**Page**
Benjie for Graphile

Posted on Jul 5, 2023 • Edited on Jul 28, 2023

Intro to PostGraphile V5 (Part 3): Introspection and Abstraction

#postgraphile #graphql #postgres #typescript

Benjie is the community–funded maintainer of the Graphile suite — a collection of MIT–licensed Node.js developer tooling for GraphQL and/or PostgreSQL. A key project in this suite is PostGraphile, a high performance, customizable and extensible GraphQL schema generator for APIs backed primarily (but not exclusively!) by PostgreSQL.

This is part three in the "Intro to PostGraphile V5" series, which started with Part 1: Replacing the Foundations. This week, Benjie talks about his new introspection and schema generation system, and how it leads to improved type safety, documentation, and better compatibility. This new system is coming in PostGraphile Version 5, available in pre–release now for all Graphile sponsors, find out more at postgraphile.org

For PostGraphile to be able to build an API based on your PostgreSQL database, it needs to know what your database contains: what are the schemas, tables, columns, indexes, constraints, functions, views, grants, etc. To do this, it uses a technique called "introspection": it issues SQL SELECT statements against the "system catalog," effectively having the database describe itself. PostGraphile (and previously PostGraphQL) has done this since the very beginning of the project.

PostGraphile V4 inherited its introspection query from PostGraphQL v3, v3 from v2, and v2 from v1. Each version added tweaks, enhanced support for various entities, or improved compatibility with newer versions of PostgreSQL, but the structure remained similar throughout. The result was a very PostGraphile–specific introspection query, with its own documentation and typing needs, a lot of accommodations for different PostgreSQL versions, and very poor compatibility with PostgreSQL–alike databases, such as Cockroach DB.

Meanwhile, during consulting…

Whilst reviewing various PostGraphile–based client projects, I noticed a number of very common issues that people would have in their database schemas. Things like forgetting to enable row level security on a table despite creating policies for it (a major security issue!), forgetting to create indexes on foreign key constraints (making reverse lookups often require table scans — a major performance issue) and other such things. I came up with a large number of rules, and wrote a system that could detect these problems, which you can use at https://pgrita.com . It's a little rough around the edges (PostGraphile V5 has taken all my attention recently), but it packs a hell of a lot of value for its early access price of just $25/mo. There's even a free plan!

Whilst building pgRITA I needed to support lots of different PostgreSQL versions, and I needed an easy way to deal with the introspection results from them — not least making sure I didn't make typos, and knowing what fields like attinhcount even meant. So I built something that parsed the PostgreSQL documentation and converted it into TypeScript types, with documentation built in via TSDoc. It was delightful, and made writing the rules for pgRITA much easier. It even knew which properties were common to all the different PostgreSQL versions, versus which ones might only be in earlier or later versions and marking them as optional (using ?).

**Extracted material**
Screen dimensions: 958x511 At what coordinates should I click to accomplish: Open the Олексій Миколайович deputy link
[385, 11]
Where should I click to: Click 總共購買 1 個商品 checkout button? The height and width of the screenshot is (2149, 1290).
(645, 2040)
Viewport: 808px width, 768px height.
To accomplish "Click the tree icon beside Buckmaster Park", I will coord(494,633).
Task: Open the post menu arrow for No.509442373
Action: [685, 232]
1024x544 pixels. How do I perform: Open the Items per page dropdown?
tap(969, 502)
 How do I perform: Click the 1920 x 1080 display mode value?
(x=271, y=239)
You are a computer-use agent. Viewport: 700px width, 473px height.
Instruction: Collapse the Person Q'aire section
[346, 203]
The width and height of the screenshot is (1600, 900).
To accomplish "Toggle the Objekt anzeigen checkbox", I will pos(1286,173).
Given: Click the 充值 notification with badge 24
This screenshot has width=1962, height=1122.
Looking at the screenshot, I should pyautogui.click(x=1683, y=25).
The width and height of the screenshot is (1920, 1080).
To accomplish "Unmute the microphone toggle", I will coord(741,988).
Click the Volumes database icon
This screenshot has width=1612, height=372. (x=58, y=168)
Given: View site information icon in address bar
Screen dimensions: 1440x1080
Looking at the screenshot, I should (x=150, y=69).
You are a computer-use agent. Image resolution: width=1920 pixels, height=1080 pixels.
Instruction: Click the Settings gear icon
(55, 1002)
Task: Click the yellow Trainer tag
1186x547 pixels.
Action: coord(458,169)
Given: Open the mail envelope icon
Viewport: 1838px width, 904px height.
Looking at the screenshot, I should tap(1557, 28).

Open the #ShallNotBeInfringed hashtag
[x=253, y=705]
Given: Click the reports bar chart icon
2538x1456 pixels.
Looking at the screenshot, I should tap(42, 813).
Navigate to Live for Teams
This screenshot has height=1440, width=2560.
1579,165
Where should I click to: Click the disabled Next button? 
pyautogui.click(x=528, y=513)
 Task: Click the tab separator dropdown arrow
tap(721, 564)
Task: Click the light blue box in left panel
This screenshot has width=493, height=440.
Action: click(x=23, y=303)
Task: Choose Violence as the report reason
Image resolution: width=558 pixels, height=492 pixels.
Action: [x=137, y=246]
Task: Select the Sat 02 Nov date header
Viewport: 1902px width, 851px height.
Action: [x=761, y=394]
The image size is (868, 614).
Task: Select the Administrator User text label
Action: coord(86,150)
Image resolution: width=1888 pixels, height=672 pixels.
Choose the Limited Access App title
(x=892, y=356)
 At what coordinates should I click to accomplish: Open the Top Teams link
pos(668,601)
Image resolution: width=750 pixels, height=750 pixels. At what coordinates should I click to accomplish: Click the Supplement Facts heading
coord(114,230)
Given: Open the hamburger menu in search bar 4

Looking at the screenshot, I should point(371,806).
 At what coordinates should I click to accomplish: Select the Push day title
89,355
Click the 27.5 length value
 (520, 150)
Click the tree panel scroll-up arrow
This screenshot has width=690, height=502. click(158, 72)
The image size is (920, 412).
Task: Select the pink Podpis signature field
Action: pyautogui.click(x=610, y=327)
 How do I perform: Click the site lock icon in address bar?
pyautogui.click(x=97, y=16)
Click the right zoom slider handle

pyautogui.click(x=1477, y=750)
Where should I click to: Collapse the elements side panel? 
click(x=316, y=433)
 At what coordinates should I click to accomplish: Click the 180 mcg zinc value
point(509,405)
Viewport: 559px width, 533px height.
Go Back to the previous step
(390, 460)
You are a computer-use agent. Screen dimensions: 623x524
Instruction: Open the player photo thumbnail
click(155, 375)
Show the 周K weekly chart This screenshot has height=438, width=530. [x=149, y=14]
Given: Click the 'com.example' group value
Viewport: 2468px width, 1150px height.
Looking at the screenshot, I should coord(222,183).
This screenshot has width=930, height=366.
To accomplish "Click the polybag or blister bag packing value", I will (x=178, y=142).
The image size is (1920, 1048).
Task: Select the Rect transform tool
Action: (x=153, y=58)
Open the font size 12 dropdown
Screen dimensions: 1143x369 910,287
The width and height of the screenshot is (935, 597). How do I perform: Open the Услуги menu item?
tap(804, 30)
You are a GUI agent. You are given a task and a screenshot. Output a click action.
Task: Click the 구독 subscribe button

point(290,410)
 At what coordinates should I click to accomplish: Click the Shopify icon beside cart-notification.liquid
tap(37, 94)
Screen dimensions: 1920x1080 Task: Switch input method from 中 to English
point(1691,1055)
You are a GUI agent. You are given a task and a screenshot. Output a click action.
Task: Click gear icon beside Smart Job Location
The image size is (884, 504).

**Problem A**
According to the PostGraphile introspection post, what is pgRITA's early access price?
**Problem B**
Update the records between the lines holding "The width and height of the screenshot is (935, 597)." and "tap(37, 94)", inclusive, replacing "Shopify icon" with "Shopify logo" and changing nothing else.

**Worked solution A**
$25 per month.

**Worked solution B**
The width and height of the screenshot is (935, 597). How do I perform: Open the Услуги menu item?
tap(804, 30)
You are a GUI agent. You are given a task and a screenshot. Output a click action.
Task: Click the 구독 subscribe button

point(290,410)
 At what coordinates should I click to accomplish: Click the Shopify logo beside cart-notification.liquid
tap(37, 94)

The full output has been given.